Une conséquence étonnante de ce qui précède est que, dans le monde de l'infini, la partie peut être égale au tout

exemple:

Soient
N l'ensemble des entiers naturels { 0, 1, 2, 3, 4, 5, 6, 7, 8, 9, 10, 11, 12, 13, ... }
P l'ensemble des entiers naturels pairs { 0, 2, 4, 6, 8, 10, 12, 14, 16, 18, 20, 22, ... }
I l'ensemble des entiers naturels impairs { 1, 3, 5, 7, 9, 11, 13, 15, 17, 19, 21, 23, ... }

cardinal de N = cardinal de P = cardinal de I = aleph zéro

     N = P + I   =>   car N = car P + car I    =>   Aleph zéro = Aleph zéro + Aleph zéro ! !
     P = N - I   =>   car P = car N - car I    =>   Aleph zéro = Aleph zéro - Aleph zéro ! !

Cantor va ensuite s’attaquer à l’ensemble des nombres irrationnels (ceux-ci ne peuvent s'écrire sous la forme du rapport entre deux entiers) et démontrer qu’il existe plus d’irrationnels que d’entiers naturels.

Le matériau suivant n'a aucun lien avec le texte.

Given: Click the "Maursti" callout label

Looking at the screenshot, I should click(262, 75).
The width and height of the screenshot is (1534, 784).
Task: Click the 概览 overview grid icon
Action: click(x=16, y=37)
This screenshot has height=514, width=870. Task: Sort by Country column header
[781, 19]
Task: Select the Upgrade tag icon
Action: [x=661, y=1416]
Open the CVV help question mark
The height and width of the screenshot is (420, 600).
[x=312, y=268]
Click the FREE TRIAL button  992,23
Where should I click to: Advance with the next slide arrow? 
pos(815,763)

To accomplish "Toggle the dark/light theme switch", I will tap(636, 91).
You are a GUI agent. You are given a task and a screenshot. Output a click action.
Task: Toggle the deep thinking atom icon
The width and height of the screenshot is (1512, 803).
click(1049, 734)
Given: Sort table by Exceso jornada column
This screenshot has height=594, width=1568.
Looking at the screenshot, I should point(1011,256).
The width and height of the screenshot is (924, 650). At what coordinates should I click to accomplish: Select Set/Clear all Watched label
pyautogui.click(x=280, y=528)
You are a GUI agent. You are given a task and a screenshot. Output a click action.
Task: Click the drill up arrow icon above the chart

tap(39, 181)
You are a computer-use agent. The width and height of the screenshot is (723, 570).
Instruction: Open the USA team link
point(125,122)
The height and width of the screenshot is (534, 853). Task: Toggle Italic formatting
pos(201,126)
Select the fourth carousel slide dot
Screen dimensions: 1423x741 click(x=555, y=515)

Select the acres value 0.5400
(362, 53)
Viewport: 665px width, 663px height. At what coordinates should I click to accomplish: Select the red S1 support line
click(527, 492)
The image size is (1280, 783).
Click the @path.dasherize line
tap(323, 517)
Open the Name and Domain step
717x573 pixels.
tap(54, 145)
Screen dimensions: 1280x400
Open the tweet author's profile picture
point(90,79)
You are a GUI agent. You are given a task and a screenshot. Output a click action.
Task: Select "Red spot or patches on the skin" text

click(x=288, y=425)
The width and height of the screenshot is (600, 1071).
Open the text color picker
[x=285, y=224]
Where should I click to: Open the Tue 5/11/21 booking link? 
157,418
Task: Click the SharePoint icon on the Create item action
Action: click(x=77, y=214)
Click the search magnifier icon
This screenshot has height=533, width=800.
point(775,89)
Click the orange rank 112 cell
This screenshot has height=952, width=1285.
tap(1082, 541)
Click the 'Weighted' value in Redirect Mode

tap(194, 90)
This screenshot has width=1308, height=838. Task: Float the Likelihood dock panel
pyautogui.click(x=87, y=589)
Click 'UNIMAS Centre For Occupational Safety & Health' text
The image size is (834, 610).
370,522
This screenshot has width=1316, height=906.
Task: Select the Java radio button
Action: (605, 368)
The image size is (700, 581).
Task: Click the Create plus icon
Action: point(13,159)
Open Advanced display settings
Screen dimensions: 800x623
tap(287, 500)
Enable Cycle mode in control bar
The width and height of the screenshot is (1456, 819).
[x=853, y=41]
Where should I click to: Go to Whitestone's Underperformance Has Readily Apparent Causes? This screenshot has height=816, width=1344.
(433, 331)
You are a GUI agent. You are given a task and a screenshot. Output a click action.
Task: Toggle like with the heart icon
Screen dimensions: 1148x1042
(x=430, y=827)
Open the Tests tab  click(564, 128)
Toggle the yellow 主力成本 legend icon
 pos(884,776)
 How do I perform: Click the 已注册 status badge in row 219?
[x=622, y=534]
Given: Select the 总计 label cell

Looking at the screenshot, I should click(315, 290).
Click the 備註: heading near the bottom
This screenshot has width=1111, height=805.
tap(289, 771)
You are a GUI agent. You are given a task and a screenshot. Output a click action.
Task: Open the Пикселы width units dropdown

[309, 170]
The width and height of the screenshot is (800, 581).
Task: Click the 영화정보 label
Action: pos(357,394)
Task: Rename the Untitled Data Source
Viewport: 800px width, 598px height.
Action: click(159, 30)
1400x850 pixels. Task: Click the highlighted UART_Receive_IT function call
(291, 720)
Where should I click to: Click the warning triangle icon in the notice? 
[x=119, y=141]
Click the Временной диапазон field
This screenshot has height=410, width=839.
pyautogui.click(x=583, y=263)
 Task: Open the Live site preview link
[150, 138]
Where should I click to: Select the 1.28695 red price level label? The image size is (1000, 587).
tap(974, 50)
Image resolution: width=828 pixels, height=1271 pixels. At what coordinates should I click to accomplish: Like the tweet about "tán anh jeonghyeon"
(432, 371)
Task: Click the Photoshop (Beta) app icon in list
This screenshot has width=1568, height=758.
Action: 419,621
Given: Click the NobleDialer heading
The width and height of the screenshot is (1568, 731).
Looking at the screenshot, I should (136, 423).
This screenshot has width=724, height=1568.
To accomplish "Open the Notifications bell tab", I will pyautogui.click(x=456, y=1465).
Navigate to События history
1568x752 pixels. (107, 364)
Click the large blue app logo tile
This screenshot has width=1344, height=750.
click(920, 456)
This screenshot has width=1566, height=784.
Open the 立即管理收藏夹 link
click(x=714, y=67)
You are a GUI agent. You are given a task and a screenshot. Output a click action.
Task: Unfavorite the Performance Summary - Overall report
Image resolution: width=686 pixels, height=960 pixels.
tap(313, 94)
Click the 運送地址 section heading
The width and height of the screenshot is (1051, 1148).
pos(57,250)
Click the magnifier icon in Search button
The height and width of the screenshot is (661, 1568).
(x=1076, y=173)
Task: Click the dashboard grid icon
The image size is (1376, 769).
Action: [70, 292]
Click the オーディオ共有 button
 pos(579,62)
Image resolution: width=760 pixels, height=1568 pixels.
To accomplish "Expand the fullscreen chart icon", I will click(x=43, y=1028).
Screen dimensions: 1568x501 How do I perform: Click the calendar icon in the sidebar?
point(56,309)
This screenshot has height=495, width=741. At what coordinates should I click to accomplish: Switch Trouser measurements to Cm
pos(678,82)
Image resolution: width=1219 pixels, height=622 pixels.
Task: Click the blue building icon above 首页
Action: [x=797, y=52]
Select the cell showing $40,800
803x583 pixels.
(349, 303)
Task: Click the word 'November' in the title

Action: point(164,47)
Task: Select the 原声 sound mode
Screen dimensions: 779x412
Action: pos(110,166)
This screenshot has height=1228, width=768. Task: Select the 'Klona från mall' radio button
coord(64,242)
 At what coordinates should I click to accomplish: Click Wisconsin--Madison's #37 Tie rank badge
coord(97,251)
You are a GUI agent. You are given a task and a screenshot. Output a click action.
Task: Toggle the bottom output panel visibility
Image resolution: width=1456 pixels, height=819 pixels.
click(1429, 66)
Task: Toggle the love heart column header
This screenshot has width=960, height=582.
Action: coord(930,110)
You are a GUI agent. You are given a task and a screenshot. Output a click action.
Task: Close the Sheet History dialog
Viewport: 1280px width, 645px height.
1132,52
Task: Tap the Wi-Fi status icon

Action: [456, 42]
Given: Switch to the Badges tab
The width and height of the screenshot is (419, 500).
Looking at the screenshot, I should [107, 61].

Nous ne pourrons donc jamais énumérer la totalité des irrationnels; certains infinis sont dénombrables tandis que d’autres ne le sont pas.

Imaginons que tous les nombres irrationnels de l’intervalle [0,1] puissent être inscrits sans ordre particulier sur une colonne unique:

0,17648567... (absence de périodicité dans les décimales) 1
0,23458234...   2
0,62346286...   3
0.34337611...   4
0.13567663...   5
0,25846963...   6
0,32589664...   7
...   ...

L’appariement avec l’ensemble des entiers naturels ne peut vider exhaustivement l’ensemble des irrationnels car il existera toujours au minimum un irrationnel exclu de cette colonne unique. Comment donc trouver un tel nombre? L’astuce consiste à prendre la première décimale du nombre n°1, la deuxième décimale du nombre n°2, la troisième du n°3, ... , la kième décimale du nombre n° k, ... , et à changer arbitrairement la valeur de chacune de ces décimales. Nous obtenons alors un nouveau nombre irrationnel, nombre qui diffère du premier par sa première décimale, du second par sa deuxième décimale, ... , du kième par sa kième décimale, ... , et ainsi de suite:

le nombre 0, 1 3 3 3 7 9 6 deviendrait par exemple 0, 3 5 6 4 8 2 4

Dans le cas des irrationnels, nous ne parlons plus de puissance du dénombrable mais de "puissance du continu".